Dans son rapport, l’agence expose des scénarios futurs possibles qui feraient de la résistance aux sanctions de la technologie de blockchain une menace plus grande. Plus précisément, le FDD a analysé la manière dont des pays tels que,, utilisent la technologie de la monnaie numérique et comment ce phénomène pourrait influer sur les États-Unis à l'avenir.

Dans le rapport, le FDD met en garde contre un scénario dans lequel l'un des pays ci-dessus convaincrait d'autres pays d'utiliser une crypto-monnaie basée sur un État et basée sur un produit d'exportation majeur tel que le pétrole, les sanctions seraient beaucoup plus difficiles à appliquer.

Un autre scénario préoccupant se présenterait si un adversaire progressait dans la création d'une infrastructure de porte-monnaie numérique dans laquelle ses citoyens peuvent conserver et échanger la crypto-monnaie, ainsi que l'utiliser pour des transactions avec des entreprises locales.

Le rapport met en outre en garde contre le succès d’un adversaire américain avec la technologie de blockchain dans son système bancaire national au point qu’il puisse intégrer sa plate-forme dans les secteurs du système financier d’autres pays. Les FDD ont également identifié la menace suivante:

«Une crypto-monnaie indépendante telle que Bitcoin (BTC) gagne une large adoption dans le commerce et devient plus pertinente pour le système financier mondial. Ensuite, un adversaire américain commence à constituer des réserves importantes dans la crypto-monnaie. L'État utilise ainsi ses avoirs pour avoir plus d'influence dans le système financier mondial. "

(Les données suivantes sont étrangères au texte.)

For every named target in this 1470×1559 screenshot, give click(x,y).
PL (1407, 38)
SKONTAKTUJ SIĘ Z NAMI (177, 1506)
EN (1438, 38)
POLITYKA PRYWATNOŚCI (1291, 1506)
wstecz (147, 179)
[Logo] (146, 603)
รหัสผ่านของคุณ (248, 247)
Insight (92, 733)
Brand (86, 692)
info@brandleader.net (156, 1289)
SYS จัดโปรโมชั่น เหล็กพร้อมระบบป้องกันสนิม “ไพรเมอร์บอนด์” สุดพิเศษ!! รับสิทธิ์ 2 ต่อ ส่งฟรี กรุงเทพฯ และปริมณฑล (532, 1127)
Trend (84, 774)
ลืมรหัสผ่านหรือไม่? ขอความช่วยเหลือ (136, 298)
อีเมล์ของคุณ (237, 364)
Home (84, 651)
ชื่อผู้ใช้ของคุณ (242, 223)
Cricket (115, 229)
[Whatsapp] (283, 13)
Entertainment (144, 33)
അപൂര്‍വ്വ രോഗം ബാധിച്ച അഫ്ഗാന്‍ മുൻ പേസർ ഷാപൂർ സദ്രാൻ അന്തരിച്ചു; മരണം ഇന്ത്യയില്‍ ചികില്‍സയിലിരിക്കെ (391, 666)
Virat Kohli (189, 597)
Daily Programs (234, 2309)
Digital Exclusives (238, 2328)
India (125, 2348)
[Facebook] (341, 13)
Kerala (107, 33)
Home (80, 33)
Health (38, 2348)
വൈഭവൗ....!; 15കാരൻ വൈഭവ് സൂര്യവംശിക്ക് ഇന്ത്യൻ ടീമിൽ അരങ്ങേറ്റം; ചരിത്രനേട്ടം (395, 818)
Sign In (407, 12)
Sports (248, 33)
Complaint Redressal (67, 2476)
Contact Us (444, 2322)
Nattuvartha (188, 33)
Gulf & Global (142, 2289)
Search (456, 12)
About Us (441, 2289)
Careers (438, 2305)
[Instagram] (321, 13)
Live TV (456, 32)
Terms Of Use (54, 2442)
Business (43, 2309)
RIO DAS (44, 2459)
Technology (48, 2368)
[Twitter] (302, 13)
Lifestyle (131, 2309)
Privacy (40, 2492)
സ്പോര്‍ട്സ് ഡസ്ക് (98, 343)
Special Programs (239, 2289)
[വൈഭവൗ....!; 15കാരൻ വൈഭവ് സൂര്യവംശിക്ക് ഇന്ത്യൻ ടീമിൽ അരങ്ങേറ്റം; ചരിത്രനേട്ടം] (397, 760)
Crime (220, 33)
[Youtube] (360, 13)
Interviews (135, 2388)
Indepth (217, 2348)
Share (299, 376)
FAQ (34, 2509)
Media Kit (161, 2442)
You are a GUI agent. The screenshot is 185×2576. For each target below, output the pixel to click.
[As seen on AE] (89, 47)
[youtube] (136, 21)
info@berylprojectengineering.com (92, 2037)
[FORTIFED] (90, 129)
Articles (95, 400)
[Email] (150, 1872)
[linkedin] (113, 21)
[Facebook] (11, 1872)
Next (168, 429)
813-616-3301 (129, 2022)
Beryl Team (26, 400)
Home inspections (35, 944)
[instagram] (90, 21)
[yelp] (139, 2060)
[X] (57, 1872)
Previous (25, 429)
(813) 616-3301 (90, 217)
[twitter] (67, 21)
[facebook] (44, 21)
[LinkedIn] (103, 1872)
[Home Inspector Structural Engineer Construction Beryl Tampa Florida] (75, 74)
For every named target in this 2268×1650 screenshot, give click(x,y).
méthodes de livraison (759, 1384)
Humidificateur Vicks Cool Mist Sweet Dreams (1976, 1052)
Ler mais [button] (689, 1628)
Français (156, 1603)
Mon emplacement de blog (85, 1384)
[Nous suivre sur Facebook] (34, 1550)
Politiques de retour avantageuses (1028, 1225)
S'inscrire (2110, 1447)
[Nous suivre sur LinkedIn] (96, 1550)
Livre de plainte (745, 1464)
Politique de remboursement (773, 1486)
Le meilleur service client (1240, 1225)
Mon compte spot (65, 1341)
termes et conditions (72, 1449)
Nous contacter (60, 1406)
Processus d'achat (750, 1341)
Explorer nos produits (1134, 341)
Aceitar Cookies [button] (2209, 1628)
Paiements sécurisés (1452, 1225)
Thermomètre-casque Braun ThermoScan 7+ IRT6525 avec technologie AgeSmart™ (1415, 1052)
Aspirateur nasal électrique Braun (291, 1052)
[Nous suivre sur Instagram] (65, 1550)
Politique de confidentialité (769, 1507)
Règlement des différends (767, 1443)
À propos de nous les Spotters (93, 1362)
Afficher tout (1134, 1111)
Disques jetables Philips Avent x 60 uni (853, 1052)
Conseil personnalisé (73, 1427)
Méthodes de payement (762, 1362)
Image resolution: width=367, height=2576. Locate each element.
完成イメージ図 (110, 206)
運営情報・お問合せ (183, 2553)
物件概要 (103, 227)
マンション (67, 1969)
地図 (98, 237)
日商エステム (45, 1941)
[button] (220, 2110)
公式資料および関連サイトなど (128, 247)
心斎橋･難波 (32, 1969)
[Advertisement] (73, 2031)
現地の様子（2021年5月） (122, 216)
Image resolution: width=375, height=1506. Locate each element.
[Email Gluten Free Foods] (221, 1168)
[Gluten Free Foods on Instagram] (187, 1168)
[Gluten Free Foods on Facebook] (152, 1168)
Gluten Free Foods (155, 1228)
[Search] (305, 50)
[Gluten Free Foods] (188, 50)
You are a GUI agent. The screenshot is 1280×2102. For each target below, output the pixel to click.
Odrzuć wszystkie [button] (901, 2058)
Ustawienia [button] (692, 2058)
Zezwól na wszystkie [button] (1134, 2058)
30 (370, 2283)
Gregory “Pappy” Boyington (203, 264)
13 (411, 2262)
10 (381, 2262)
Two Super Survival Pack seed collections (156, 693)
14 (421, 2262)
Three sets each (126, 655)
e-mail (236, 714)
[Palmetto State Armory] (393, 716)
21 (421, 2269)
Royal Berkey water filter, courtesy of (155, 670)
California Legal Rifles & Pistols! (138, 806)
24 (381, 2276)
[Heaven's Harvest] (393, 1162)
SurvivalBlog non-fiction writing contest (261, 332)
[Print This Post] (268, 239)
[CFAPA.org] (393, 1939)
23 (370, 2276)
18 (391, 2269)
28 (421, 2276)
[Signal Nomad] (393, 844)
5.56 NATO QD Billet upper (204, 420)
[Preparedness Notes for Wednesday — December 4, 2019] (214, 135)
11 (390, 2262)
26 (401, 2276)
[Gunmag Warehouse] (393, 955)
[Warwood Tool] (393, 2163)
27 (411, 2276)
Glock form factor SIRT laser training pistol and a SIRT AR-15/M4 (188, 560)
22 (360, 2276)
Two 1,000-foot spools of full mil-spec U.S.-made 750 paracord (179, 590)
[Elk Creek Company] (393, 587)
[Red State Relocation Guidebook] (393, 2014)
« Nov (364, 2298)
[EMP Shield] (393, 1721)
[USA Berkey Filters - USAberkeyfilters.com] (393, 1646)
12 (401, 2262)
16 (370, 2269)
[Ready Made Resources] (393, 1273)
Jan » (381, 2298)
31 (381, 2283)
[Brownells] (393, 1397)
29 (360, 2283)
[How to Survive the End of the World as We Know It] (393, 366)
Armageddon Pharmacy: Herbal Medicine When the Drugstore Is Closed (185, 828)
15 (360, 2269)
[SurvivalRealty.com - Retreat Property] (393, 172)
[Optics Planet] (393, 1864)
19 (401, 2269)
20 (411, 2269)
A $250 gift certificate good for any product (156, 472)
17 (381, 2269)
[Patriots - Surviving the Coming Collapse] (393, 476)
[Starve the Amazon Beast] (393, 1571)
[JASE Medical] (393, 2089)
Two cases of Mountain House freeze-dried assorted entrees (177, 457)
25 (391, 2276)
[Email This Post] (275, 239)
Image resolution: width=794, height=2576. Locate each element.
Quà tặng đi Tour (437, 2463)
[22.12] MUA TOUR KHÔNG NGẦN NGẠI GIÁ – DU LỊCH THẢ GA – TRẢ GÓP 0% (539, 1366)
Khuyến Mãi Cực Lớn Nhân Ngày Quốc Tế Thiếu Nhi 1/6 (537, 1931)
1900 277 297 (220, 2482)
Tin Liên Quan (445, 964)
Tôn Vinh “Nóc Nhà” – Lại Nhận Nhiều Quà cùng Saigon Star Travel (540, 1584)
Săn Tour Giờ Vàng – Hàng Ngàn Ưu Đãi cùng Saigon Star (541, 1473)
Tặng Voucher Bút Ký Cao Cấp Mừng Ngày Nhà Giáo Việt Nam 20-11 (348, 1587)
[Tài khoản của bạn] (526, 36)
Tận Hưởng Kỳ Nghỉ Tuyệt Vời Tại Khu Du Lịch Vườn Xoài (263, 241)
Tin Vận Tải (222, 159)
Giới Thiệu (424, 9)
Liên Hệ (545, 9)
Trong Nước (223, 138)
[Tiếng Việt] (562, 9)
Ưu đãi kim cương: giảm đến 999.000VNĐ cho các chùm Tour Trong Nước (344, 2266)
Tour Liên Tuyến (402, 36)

Dans le même temps, le Parlement russe, la Douma d'Etat, a de nouveau adopté le principal projet de loi cryptographique du pays intitulé "Sur les actifs financiers numériques" (DFA) jusqu'à la session d'automne, les responsables n'ayant pas pu se mettre d'accord sur le sort des monnaies numériques en Amérique centrale. Russie.

La banque centrale de Chine serait sa propre monnaie numérique en réponse à la Balance de Facebook, cette dernière pouvant constituer une menace pour le système financier du pays. Notamment, les projets de la banque surviennent à un moment où la Chine a une ligne dure en matière de trading crypto-monnaie, avec les institutions financières Bitcoin, les offres de pièces de monnaie initiales et les échanges crypto.

À la mi-mai, Cointelegraph indiquait que le Venezuela envisageait de conclure des accords commerciaux mutuels avec le Russie, utilisant le rouble, ainsi que la devise numérique Petro soutenue par le pétrole, projet controversé lancé pour la première fois en février 2018.

En Iran, l’achat et la vente de crypto-monnaies sont illégaux en tant que gouverneur adjoint des nouvelles technologies à la Banque centrale d’Iran, Nasser Hakimi. Le 6 juillet, le sous-ministre iranien de l’Industrie, du Commerce et des Approvisionnements a indiqué que le Congrès des États-Unis s’efforçait de bloquer l’accès de l’Iran aux mines de crypto et de Bitcoin afin d’empêcher le non-respect des sanctions.